# [Assigned task]
Every entry should be transcribed word for word, so that nothing is missing.

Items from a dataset
┏━━
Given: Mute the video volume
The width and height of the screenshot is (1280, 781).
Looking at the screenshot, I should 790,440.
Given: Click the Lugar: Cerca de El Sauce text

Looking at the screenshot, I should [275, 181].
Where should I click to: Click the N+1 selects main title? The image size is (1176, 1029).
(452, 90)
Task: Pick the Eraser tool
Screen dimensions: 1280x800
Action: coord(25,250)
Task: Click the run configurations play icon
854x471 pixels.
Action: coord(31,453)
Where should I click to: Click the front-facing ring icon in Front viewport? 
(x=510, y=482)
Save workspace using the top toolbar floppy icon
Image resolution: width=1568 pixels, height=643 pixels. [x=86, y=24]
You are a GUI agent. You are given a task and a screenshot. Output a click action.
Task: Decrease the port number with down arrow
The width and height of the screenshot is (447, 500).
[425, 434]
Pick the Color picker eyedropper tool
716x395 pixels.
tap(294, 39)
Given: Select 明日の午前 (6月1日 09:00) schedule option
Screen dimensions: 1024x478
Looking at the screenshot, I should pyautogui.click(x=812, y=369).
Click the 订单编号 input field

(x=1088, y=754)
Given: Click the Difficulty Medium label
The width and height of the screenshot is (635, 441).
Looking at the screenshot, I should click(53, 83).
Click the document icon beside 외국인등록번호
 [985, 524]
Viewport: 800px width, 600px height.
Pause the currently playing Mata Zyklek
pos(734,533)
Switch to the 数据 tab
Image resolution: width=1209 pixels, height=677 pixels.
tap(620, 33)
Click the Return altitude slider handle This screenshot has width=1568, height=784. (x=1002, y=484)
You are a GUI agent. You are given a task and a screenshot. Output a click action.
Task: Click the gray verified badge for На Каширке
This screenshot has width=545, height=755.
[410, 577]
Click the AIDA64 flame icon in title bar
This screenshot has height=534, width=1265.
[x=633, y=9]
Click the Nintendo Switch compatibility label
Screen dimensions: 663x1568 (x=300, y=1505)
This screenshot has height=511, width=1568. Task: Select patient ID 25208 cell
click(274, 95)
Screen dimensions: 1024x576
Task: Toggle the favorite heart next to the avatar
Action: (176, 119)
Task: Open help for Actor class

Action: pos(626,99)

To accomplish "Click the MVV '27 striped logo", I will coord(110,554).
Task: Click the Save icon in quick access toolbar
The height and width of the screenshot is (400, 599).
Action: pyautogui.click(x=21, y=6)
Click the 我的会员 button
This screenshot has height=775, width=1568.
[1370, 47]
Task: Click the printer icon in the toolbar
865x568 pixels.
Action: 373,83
┗━━
# [Reply to the exercise]
Given: Mute the video volume
The width and height of the screenshot is (1280, 781).
Looking at the screenshot, I should 790,440.
Given: Click the Lugar: Cerca de El Sauce text

Looking at the screenshot, I should [275, 181].
Where should I click to: Click the N+1 selects main title? The image size is (1176, 1029).
(452, 90)
Task: Pick the Eraser tool
Screen dimensions: 1280x800
Action: coord(25,250)
Task: Click the run configurations play icon
854x471 pixels.
Action: coord(31,453)
Where should I click to: Click the front-facing ring icon in Front viewport? 
(x=510, y=482)
Save workspace using the top toolbar floppy icon
Image resolution: width=1568 pixels, height=643 pixels. [x=86, y=24]
You are a GUI agent. You are given a task and a screenshot. Output a click action.
Task: Decrease the port number with down arrow
The width and height of the screenshot is (447, 500).
[425, 434]
Pick the Color picker eyedropper tool
716x395 pixels.
tap(294, 39)
Given: Select 明日の午前 (6月1日 09:00) schedule option
Screen dimensions: 1024x478
Looking at the screenshot, I should pyautogui.click(x=812, y=369).
Click the 订单编号 input field

(x=1088, y=754)
Given: Click the Difficulty Medium label
The width and height of the screenshot is (635, 441).
Looking at the screenshot, I should click(53, 83).
Click the document icon beside 외국인등록번호
 [985, 524]
Viewport: 800px width, 600px height.
Pause the currently playing Mata Zyklek
pos(734,533)
Switch to the 数据 tab
Image resolution: width=1209 pixels, height=677 pixels.
tap(620, 33)
Click the Return altitude slider handle This screenshot has width=1568, height=784. (x=1002, y=484)
You are a GUI agent. You are given a task and a screenshot. Output a click action.
Task: Click the gray verified badge for На Каширке
This screenshot has width=545, height=755.
[410, 577]
Click the AIDA64 flame icon in title bar
This screenshot has height=534, width=1265.
[x=633, y=9]
Click the Nintendo Switch compatibility label
Screen dimensions: 663x1568 (x=300, y=1505)
This screenshot has height=511, width=1568. Task: Select patient ID 25208 cell
click(274, 95)
Screen dimensions: 1024x576
Task: Toggle the favorite heart next to the avatar
Action: (176, 119)
Task: Open help for Actor class

Action: pos(626,99)

To accomplish "Click the MVV '27 striped logo", I will coord(110,554).
Task: Click the Save icon in quick access toolbar
The height and width of the screenshot is (400, 599).
Action: pyautogui.click(x=21, y=6)
Click the 我的会员 button
This screenshot has height=775, width=1568.
[1370, 47]
Task: Click the printer icon in the toolbar
865x568 pixels.
Action: 373,83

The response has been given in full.